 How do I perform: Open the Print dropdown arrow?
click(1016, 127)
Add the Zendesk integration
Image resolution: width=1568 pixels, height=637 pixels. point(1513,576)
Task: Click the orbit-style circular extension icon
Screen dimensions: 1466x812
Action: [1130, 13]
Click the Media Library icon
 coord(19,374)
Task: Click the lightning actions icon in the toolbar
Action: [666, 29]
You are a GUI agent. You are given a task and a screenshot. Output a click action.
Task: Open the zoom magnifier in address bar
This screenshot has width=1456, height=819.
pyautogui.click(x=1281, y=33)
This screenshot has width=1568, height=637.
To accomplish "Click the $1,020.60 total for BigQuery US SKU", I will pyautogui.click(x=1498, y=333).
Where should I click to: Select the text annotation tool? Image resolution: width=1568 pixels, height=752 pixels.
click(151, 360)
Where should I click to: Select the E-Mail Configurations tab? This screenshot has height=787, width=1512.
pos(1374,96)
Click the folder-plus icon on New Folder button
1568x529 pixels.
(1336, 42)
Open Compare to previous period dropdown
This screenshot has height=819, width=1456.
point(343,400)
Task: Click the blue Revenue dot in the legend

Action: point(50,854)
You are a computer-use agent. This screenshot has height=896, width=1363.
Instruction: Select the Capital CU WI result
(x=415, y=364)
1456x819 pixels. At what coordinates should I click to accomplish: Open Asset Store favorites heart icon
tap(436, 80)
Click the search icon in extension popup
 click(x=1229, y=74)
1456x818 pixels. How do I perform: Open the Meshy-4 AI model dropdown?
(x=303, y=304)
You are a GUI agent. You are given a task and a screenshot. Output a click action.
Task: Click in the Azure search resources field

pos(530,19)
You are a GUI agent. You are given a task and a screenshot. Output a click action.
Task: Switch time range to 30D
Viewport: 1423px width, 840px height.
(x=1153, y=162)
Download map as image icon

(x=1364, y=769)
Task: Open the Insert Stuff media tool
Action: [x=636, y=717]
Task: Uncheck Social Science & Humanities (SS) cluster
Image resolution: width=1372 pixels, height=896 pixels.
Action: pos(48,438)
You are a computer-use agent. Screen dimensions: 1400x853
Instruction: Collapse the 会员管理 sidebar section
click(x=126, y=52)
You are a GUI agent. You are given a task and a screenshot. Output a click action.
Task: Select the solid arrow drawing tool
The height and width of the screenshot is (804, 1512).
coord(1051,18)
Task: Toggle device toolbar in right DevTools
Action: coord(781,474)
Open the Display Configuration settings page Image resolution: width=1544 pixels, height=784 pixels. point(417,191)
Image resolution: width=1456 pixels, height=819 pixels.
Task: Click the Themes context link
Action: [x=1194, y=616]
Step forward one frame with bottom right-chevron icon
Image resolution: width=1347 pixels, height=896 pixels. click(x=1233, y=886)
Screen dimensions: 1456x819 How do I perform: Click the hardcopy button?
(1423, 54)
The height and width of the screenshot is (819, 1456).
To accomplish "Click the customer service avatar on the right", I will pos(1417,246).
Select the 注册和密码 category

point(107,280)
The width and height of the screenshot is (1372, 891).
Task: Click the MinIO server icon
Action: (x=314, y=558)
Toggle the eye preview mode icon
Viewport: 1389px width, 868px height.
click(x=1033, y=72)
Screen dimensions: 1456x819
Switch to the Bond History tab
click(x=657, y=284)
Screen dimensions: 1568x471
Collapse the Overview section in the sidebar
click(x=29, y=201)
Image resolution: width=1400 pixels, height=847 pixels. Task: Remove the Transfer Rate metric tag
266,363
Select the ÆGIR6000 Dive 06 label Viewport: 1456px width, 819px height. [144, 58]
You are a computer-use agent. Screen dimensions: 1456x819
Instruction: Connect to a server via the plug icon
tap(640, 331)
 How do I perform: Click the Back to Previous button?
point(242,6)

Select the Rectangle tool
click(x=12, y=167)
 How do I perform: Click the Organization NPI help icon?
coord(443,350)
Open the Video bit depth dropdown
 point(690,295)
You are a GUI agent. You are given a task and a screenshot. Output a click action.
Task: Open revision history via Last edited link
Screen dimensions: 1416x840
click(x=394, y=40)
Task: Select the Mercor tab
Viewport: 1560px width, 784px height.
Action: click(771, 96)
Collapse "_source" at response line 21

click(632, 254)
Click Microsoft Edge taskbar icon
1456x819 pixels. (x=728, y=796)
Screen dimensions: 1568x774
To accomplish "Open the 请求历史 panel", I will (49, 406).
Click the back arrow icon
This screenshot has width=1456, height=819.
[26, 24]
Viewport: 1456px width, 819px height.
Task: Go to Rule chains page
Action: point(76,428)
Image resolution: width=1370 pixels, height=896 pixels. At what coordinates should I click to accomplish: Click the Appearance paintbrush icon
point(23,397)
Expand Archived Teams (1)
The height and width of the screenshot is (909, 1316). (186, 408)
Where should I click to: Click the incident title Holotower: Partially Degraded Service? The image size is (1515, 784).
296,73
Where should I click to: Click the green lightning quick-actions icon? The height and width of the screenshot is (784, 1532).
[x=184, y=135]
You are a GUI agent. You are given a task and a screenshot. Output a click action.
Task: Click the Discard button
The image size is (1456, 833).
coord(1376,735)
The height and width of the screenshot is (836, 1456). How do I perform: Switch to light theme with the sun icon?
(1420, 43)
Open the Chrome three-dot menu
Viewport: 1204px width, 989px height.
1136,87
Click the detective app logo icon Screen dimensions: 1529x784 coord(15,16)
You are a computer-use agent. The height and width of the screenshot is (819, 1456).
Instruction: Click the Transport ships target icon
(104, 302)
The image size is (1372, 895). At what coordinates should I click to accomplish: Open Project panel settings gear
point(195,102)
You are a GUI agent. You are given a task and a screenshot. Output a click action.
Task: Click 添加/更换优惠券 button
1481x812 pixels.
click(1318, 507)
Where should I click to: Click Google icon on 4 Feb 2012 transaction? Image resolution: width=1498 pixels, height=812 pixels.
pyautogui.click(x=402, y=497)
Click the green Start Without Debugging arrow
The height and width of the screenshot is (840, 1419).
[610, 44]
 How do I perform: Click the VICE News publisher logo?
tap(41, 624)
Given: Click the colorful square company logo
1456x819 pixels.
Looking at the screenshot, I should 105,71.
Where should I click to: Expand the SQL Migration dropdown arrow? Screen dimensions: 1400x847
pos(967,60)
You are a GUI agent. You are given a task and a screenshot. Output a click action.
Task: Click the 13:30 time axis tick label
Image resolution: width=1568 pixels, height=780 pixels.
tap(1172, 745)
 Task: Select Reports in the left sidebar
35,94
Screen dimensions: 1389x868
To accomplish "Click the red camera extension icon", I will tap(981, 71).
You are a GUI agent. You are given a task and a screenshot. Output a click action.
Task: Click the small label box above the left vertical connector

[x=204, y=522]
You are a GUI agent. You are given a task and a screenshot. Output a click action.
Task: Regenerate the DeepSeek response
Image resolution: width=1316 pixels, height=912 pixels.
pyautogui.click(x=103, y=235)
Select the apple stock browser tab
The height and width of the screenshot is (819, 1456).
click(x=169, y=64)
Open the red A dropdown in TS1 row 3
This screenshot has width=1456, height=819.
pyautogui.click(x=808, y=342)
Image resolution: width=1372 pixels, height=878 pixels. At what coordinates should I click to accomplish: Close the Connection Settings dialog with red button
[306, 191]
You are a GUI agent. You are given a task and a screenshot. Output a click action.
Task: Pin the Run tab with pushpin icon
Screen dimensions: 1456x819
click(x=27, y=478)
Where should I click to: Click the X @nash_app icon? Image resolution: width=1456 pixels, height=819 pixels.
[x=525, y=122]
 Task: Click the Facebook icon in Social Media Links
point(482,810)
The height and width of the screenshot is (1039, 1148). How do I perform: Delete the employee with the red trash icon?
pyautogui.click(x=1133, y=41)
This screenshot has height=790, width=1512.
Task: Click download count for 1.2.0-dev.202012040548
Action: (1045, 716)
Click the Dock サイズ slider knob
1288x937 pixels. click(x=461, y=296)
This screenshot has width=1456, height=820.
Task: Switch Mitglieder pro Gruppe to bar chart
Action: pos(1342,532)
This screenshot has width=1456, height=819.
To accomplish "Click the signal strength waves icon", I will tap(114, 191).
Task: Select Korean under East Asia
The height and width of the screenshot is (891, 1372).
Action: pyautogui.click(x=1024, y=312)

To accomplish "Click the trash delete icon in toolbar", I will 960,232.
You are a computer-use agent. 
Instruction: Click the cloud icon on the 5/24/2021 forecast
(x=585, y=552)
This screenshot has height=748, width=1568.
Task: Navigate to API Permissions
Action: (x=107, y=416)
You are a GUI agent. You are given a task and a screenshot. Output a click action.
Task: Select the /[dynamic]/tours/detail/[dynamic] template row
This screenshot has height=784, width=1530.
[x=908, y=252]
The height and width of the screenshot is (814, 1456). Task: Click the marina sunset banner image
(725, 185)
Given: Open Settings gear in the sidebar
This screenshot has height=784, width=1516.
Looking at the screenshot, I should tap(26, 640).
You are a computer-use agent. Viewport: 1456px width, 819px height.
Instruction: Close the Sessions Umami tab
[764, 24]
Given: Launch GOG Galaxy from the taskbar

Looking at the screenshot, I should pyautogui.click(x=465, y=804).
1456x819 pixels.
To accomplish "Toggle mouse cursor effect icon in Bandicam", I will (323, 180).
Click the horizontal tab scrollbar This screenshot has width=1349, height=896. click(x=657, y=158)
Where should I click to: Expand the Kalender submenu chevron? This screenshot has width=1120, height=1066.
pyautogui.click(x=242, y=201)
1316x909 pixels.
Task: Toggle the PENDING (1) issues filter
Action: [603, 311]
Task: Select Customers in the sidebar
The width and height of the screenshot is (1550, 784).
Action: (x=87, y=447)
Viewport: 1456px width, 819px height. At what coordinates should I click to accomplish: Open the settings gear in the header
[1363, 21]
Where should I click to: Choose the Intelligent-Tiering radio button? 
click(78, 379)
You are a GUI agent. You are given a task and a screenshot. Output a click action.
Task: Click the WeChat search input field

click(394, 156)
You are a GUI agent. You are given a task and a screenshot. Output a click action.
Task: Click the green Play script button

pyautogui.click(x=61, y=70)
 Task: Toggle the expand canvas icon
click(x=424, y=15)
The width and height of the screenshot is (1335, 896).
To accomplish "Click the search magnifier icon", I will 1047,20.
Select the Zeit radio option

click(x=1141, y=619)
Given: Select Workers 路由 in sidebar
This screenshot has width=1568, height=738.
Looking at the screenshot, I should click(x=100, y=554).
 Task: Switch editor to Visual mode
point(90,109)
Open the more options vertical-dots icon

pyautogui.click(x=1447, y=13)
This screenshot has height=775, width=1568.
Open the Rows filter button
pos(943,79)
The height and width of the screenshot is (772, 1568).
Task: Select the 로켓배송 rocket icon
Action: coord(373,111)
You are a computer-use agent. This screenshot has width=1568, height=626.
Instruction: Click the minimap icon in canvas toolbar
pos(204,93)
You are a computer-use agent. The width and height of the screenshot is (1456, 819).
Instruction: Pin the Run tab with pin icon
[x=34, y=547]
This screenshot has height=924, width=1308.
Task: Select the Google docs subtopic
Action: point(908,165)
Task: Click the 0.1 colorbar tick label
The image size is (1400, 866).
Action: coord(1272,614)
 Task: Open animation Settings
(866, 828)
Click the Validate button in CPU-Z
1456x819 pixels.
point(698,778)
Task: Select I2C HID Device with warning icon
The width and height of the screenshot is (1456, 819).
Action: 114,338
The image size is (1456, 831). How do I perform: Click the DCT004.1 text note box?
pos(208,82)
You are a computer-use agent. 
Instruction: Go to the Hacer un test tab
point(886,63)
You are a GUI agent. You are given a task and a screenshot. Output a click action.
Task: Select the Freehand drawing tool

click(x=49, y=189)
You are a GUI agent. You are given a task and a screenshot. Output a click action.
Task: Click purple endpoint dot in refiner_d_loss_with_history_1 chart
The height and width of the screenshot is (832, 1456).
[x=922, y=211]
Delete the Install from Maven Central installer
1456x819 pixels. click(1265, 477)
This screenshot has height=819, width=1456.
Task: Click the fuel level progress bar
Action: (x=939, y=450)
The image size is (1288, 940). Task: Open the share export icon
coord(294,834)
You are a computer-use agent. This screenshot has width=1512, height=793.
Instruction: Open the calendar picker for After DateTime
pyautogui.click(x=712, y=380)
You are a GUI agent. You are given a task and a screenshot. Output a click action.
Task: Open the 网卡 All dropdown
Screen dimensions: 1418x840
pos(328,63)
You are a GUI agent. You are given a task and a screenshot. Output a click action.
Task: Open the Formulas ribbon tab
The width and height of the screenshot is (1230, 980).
#####
Task details:
When you reach the line in the material above that holds "The height and width of the screenshot is (832, 1456).", begin reproducing lines exactly, and stop after the line that holds "Task: Open the Formulas ribbon tab".

Answer to the problem:
The height and width of the screenshot is (832, 1456).
[x=922, y=211]
Delete the Install from Maven Central installer
1456x819 pixels. click(1265, 477)
This screenshot has height=819, width=1456.
Task: Click the fuel level progress bar
Action: (x=939, y=450)
The image size is (1288, 940). Task: Open the share export icon
coord(294,834)
You are a computer-use agent. This screenshot has width=1512, height=793.
Instruction: Open the calendar picker for After DateTime
pyautogui.click(x=712, y=380)
You are a GUI agent. You are given a task and a screenshot. Output a click action.
Task: Open the 网卡 All dropdown
Screen dimensions: 1418x840
pos(328,63)
You are a GUI agent. You are given a task and a screenshot. Output a click action.
Task: Open the Formulas ribbon tab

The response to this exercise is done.